The PPP Center has also been recognized for its efforts in promoting the PPP program by various organizations, with the most recent award given by financial magazine The Asset.

The PPP Center was named The Asset’s Agency of the Year during the magazine’s Triple A Asia Infrastructure Awards 2015 for advancing the implementation of the PPP program.

Prior to that, the PPP Center bagged the Gold Award for the Best Central Government PPP Promoter during the annual Partnerships Awards of the Partnerships Bulletin of the United Kingdom, and garnered the IJ Global Asia-Pacific Grantor of the Year award in Singapore.
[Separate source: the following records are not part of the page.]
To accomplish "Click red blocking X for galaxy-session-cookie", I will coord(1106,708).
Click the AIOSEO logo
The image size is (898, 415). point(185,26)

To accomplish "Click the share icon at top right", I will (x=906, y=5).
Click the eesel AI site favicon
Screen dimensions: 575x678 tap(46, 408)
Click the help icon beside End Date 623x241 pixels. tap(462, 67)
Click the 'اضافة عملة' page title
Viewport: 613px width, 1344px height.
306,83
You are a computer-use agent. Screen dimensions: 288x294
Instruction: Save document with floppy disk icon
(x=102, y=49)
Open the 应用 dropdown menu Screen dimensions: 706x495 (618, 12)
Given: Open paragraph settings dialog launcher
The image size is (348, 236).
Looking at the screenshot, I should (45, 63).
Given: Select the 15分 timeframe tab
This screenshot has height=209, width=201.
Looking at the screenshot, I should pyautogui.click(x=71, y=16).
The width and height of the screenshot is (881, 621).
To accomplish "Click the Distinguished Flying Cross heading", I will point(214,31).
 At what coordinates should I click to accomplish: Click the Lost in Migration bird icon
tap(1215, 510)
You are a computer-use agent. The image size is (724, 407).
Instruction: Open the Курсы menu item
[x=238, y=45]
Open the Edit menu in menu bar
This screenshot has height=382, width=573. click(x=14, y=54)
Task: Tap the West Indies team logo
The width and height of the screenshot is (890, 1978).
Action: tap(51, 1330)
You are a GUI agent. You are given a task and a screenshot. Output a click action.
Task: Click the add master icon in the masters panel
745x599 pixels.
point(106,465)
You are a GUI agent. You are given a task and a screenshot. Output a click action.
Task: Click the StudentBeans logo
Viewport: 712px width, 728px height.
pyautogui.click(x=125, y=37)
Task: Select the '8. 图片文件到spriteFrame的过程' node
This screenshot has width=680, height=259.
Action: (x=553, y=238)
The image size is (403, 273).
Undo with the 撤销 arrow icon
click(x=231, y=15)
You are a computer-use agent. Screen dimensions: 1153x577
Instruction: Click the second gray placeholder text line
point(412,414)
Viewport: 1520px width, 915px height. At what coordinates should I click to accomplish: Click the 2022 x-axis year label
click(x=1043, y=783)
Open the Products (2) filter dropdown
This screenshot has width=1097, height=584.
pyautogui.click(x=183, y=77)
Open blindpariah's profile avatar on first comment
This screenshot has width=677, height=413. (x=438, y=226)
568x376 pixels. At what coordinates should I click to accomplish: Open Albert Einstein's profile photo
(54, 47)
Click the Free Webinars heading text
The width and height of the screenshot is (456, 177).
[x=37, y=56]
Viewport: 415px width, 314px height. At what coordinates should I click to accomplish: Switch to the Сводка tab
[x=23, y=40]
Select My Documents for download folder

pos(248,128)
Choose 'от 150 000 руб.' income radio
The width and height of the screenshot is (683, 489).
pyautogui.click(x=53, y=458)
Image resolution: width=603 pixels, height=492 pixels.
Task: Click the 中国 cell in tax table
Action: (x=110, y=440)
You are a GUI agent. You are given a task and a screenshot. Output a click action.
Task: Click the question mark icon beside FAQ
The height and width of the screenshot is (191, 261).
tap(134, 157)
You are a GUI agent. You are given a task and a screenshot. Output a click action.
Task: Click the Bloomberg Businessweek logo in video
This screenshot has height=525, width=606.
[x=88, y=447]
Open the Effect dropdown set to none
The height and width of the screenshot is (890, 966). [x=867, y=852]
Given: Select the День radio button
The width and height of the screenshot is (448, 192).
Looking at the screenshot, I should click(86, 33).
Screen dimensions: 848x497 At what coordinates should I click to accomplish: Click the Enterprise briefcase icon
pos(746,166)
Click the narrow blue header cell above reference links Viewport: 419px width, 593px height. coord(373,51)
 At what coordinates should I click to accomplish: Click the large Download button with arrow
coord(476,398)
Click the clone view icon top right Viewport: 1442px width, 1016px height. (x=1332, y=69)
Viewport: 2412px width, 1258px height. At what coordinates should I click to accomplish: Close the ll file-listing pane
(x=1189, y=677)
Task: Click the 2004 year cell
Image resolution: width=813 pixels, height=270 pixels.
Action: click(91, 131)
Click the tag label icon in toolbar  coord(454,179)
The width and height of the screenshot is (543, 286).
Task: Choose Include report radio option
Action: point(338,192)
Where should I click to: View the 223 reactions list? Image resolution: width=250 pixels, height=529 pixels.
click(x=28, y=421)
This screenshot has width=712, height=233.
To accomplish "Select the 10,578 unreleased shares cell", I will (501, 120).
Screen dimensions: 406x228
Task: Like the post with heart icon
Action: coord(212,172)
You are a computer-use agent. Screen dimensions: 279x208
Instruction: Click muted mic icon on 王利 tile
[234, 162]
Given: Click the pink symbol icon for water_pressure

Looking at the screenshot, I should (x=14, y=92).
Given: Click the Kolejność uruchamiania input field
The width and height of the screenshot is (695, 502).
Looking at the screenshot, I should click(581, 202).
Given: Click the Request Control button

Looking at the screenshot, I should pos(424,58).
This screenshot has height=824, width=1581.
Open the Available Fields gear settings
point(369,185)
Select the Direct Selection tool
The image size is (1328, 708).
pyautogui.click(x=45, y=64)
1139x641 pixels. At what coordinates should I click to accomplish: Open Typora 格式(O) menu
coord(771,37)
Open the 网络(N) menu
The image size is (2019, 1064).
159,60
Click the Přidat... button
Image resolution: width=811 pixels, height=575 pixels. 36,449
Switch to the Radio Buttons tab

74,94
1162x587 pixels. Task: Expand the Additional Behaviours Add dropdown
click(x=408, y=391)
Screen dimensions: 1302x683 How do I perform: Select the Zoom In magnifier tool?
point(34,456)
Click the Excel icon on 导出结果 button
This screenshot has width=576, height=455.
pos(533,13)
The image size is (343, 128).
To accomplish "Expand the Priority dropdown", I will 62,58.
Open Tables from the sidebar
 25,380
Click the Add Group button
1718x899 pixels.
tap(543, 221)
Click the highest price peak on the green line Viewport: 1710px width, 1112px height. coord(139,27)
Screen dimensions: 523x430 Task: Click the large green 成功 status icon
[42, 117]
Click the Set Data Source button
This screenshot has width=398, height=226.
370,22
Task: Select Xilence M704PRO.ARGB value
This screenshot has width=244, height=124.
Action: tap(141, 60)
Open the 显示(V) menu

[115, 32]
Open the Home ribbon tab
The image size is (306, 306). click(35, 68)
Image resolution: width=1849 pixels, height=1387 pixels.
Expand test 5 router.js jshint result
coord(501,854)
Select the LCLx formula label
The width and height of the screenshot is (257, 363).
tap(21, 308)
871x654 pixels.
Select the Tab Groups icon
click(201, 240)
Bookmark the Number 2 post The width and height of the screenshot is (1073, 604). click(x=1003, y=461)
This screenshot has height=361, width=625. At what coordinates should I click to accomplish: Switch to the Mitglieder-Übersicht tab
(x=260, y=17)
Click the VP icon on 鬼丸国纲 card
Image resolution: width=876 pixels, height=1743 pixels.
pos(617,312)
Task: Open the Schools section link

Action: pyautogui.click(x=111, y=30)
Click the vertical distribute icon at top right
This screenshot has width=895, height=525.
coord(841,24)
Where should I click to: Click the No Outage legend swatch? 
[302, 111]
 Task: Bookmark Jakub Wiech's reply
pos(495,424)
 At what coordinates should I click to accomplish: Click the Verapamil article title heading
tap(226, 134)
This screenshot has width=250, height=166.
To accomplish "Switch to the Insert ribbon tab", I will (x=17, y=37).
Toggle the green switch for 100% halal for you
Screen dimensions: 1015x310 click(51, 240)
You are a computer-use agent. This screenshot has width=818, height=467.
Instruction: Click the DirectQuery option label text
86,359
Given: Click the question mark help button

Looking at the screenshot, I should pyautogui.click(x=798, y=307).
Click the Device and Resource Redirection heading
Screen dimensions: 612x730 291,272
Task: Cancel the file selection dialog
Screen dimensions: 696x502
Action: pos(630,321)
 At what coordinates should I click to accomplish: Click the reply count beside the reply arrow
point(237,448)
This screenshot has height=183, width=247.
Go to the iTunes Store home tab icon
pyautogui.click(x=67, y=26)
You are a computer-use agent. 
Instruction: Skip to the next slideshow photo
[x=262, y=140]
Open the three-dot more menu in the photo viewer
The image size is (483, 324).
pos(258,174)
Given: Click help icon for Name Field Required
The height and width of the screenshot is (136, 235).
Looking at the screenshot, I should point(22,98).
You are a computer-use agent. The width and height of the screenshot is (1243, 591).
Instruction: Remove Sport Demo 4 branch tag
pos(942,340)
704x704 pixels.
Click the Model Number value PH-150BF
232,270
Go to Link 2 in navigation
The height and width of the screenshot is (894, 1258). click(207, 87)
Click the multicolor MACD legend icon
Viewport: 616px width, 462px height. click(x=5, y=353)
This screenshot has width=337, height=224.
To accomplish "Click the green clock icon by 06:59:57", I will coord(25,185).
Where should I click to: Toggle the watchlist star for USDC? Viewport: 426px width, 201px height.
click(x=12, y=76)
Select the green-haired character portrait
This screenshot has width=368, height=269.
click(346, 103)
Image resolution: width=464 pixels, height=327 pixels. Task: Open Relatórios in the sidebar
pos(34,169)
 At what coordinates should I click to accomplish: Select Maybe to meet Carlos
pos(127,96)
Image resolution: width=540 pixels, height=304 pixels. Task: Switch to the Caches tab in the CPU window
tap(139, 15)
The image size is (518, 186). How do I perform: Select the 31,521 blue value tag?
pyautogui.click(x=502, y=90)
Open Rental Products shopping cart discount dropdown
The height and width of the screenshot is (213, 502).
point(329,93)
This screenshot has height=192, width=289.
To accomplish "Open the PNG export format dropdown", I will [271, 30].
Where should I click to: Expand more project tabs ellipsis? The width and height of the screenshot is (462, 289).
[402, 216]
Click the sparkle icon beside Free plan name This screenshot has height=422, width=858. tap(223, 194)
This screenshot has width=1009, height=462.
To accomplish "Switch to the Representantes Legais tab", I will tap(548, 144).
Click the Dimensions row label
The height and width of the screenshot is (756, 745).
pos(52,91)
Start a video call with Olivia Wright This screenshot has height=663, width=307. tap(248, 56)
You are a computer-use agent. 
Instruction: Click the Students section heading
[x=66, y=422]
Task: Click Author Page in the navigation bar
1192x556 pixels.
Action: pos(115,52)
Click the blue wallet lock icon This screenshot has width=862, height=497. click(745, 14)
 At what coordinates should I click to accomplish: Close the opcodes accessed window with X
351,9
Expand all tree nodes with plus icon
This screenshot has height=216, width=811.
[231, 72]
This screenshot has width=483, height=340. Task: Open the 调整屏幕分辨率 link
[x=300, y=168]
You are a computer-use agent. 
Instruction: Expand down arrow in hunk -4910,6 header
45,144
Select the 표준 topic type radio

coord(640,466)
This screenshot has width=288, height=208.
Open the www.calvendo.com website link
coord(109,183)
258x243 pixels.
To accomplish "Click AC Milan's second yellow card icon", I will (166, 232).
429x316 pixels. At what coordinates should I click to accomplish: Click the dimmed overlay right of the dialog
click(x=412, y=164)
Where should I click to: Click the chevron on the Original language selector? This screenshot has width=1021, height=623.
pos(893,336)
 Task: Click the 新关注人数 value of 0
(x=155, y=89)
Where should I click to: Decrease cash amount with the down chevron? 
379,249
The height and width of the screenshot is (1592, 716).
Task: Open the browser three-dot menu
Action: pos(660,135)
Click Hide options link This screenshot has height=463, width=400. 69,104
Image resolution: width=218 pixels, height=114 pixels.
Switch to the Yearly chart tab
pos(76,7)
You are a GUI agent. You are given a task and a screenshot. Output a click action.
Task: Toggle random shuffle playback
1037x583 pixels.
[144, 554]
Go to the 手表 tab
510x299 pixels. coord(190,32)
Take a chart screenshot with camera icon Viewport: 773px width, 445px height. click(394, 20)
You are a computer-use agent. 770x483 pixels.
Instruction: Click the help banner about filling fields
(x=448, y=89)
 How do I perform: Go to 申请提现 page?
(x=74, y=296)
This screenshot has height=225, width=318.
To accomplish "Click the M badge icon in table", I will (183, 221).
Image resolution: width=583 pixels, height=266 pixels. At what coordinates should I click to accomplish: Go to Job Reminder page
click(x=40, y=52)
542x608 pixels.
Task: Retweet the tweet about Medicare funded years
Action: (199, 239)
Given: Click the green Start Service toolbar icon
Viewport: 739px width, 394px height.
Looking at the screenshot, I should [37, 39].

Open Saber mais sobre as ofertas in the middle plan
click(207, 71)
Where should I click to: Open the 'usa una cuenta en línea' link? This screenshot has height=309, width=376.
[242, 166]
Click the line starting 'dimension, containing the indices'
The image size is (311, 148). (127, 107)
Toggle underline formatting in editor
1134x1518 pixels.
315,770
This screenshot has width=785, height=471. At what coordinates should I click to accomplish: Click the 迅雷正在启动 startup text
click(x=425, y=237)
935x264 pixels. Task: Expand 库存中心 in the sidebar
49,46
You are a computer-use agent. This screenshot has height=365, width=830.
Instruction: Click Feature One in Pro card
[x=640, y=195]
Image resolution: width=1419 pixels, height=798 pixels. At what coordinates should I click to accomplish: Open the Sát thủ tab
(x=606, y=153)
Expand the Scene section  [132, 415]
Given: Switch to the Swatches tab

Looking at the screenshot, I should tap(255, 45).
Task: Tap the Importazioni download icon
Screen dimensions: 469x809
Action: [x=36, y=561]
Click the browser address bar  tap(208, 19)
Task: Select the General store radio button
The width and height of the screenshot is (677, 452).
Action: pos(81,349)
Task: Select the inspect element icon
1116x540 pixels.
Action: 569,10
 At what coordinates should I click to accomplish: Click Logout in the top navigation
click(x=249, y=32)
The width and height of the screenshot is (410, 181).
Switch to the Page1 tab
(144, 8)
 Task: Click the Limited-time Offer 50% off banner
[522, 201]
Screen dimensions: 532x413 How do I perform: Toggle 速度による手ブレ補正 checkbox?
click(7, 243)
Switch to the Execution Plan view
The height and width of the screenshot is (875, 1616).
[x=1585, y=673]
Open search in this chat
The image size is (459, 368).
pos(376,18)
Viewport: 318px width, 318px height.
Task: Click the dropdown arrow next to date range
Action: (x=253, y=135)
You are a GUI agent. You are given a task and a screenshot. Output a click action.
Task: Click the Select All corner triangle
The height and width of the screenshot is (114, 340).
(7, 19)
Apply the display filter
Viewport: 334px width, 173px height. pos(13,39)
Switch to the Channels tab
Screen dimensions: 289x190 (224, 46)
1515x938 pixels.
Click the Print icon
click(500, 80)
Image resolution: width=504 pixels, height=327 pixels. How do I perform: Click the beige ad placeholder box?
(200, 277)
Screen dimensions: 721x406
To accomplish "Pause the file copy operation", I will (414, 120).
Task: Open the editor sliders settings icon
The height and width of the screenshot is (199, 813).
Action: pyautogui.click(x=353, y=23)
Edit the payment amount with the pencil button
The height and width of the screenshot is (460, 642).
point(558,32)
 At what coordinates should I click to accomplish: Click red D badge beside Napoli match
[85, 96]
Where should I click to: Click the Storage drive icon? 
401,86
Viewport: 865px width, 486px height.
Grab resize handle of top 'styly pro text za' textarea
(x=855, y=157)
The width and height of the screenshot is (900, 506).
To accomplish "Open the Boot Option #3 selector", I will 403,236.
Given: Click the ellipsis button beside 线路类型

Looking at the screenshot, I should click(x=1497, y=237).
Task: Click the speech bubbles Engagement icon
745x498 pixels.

Canilao said the PPP Center has likewise received requests for assistance from countries such as Indonesia, Cambodia, Lao, Tonga, Nepal and Bhutan to provide information and direction on how to get the private sector on board projects being pushed by the government.

Still, she acknowledged there is room for improvement in the program during the remaining months of President Aquino’s leadership.

“There is still a lot to improve on especially the coordination framework for the government agencies in terms of coordination of delivery of obligations under the PPP contract so once the project is awarded, the post award activities prior to construction would be faster and smoother for the private partner as well as the government and the public would be able to realize the benefits of the project,” Canilao said.

Philippine Chamber of Commerce and Industry president George Barcelon said the business community is hopeful the government can enhance the implementation of the PPP projects.

In particular, he said it is important for government to not just plan ahead and conduct thorough study of the projects but also ensure agencies in-charge can do their part.

“We hope the projects would be completed on time so the public will get the benefits,” he said.

As the private sector has a vital role in bringing in infrastructure to support economic growth, the business community is also of the view the PPP program should be pursued by the next administration.

 “I think the next administration should follow through with the program because the government needs a partner to come in for projects crucial to the country,” Barcelon said.